EXERCISE PROMPT -> Say how many lines in the following entries include "agent", and add nothing else.

>>>>

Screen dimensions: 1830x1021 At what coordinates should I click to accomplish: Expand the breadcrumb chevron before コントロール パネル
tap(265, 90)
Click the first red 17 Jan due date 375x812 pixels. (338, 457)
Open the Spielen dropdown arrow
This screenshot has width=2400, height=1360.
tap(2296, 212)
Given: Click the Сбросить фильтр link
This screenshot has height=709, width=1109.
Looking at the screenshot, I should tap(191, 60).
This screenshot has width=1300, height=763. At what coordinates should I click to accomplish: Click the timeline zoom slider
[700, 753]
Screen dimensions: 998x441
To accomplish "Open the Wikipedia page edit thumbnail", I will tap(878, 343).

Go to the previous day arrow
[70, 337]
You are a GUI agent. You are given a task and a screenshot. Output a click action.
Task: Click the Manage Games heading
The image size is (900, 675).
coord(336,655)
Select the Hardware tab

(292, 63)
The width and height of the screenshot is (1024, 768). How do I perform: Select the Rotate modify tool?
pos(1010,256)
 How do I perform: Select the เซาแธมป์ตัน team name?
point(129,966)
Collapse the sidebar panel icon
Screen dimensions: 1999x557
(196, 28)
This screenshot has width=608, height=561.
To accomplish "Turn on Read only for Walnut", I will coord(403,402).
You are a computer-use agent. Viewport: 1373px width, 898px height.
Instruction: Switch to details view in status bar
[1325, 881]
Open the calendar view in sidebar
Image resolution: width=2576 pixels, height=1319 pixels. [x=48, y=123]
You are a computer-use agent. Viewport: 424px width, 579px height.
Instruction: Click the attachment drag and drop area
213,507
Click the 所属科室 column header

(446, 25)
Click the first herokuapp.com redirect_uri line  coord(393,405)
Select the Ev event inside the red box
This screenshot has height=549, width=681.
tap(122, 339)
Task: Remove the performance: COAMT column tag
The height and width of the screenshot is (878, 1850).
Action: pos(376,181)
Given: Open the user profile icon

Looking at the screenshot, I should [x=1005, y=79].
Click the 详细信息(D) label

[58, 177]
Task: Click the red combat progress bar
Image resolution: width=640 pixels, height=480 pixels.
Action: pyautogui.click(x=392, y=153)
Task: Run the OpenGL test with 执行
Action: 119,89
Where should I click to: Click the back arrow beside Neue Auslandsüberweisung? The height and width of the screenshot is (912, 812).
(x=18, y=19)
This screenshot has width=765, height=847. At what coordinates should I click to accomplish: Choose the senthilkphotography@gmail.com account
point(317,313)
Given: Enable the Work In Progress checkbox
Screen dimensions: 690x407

<<<<

COMPLETED TASK -> 3